Cole shot his hands toward the ceiling in triumph. Score! So…what did this tell him? Since he felt no urgent need to be here, yet arrived, a clear picture of his destination seemed more important than the strength of desire to be there. So now maybe he could make it to Razor’s place. And find a snappier name than the instant travel thing. Ziptrip?
He pulled up an image of Razor’s front room again, this time concentrating on details…the kitchen nook at one end; the bookcase at the other — one he built for Razor and Lauren’s wedding, to replace the boards-on-cinder blocks Razor had been using until then — the big futon that folded down for Razor’s bed when Holly stayed overnight. He pictured himself at the front door.
Instead he remained standing inside Burglary’s door. Zip…no ziptrip. Setting his jaw, Cole started to try again…then noticed that across the room, Phil Braff’s laptop sat open and running. Braff himself was nowhere in sight. Why not try communicating with him? Braff could pass information on to Homicide, too…such as where the shooting took place, a description of the shooter, and the likelihood of Sara being a witness.

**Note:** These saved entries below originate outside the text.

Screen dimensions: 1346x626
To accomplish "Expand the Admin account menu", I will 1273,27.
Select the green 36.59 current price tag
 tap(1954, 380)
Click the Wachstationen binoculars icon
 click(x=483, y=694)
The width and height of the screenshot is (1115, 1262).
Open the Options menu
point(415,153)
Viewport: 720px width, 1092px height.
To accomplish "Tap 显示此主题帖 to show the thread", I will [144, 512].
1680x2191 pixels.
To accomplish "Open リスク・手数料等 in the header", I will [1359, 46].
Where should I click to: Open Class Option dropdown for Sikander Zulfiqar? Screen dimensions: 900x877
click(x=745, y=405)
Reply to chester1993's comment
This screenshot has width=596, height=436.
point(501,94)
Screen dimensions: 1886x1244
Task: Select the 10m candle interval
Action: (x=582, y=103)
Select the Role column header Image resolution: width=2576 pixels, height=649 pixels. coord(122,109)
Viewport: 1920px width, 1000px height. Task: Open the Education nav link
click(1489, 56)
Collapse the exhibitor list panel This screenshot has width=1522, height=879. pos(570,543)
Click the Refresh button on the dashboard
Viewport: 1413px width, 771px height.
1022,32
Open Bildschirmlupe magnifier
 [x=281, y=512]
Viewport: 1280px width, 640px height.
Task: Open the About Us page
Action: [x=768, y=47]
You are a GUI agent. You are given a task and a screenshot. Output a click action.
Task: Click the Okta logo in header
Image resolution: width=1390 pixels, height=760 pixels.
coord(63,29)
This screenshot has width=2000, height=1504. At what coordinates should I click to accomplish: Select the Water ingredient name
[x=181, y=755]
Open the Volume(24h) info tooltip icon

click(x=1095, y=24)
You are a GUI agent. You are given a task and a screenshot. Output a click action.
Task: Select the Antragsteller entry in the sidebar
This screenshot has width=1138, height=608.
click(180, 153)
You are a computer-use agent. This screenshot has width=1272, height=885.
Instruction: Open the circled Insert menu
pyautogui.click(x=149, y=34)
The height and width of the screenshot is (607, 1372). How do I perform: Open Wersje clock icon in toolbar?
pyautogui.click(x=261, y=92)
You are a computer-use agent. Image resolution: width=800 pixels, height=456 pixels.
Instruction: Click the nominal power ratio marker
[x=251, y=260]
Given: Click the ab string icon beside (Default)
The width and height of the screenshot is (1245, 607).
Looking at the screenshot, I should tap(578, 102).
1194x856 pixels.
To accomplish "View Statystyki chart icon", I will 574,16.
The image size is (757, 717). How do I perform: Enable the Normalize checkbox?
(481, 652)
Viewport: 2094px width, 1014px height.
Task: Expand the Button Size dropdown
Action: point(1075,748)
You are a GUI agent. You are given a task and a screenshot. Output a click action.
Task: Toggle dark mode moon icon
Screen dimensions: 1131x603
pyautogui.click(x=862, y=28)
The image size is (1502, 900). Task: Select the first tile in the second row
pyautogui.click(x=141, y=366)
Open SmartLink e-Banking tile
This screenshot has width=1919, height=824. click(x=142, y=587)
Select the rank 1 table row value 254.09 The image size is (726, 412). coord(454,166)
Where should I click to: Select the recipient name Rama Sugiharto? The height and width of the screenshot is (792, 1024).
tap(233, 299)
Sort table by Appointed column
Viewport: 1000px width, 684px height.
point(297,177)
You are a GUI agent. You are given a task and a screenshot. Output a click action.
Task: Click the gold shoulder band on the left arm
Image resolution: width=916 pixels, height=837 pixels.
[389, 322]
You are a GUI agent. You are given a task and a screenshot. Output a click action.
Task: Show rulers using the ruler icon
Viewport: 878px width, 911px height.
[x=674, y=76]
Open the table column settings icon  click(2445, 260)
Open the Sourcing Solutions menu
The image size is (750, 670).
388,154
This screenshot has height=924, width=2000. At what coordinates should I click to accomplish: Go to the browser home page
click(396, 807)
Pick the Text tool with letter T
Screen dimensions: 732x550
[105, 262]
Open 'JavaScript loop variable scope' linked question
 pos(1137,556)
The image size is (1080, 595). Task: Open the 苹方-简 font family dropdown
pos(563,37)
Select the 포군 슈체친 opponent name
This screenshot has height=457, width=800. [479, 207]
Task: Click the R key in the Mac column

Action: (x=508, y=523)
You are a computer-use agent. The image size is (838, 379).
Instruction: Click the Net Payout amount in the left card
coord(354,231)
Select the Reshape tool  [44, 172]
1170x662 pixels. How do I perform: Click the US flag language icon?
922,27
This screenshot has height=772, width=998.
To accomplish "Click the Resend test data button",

Cole made his way to the desk. There, taking a mental breath, he ran a finger across the noteboo
k’s touchpad.
The screen saver cleared! Cole grinned. Feeling like a kid with a new toy, he zig-zagged his finger around the touchpad and watched the cursor trace the same pattern across the screen. When he dragged his finger down the scroll side of the touchpad, the page obediently rolled up or down. Presently he noted the image on the screen, a hand-drawn room diagram with accompanying scrawled notes, and remembered how proud Braff was that his laptop could also be used as a PC tablet, letting him draw or write directly on the screen. Cole felt a prickle of excitement. Could he work the screen, too?
He scrolled clear of Braff’s notes and drew his finger across the screen. A corresponding line appeared. All right! Below the line he wrote: Please pass the following information to Homicide. Writing with his finger was clumsy. That sentence took two lines. Still, it worked!
On Braff’s computer. For Razor’s he would have to use the keys. Could he?
He ran the arrow up to File and left tapped to pull down the menu. Nothing happened. He tapped the button harder. Still no menu. His heart sinking, he leaned on the button as hard as he could…without results. Frustration sparked in him. No! This had to work.
Keys rattled outside the door. Cole glanced toward the sound. Braff?
Yes…Braff. He came in and re-locked the door.
A faint tickle running up Cole’s finger pulled his attention back to the computer. He found the end of the finger sunk in the key. And on the screen the File menu had opened.
He stared at it. How did that happen? The finger part he understood. Like everything else material, the keys felt solid only as long as he looked at them. But what did going through do? Cole pulled back the hand and rubbed the finger with his thumb, thinking of the tickle. Did he make contact with the relay or whatever under the key?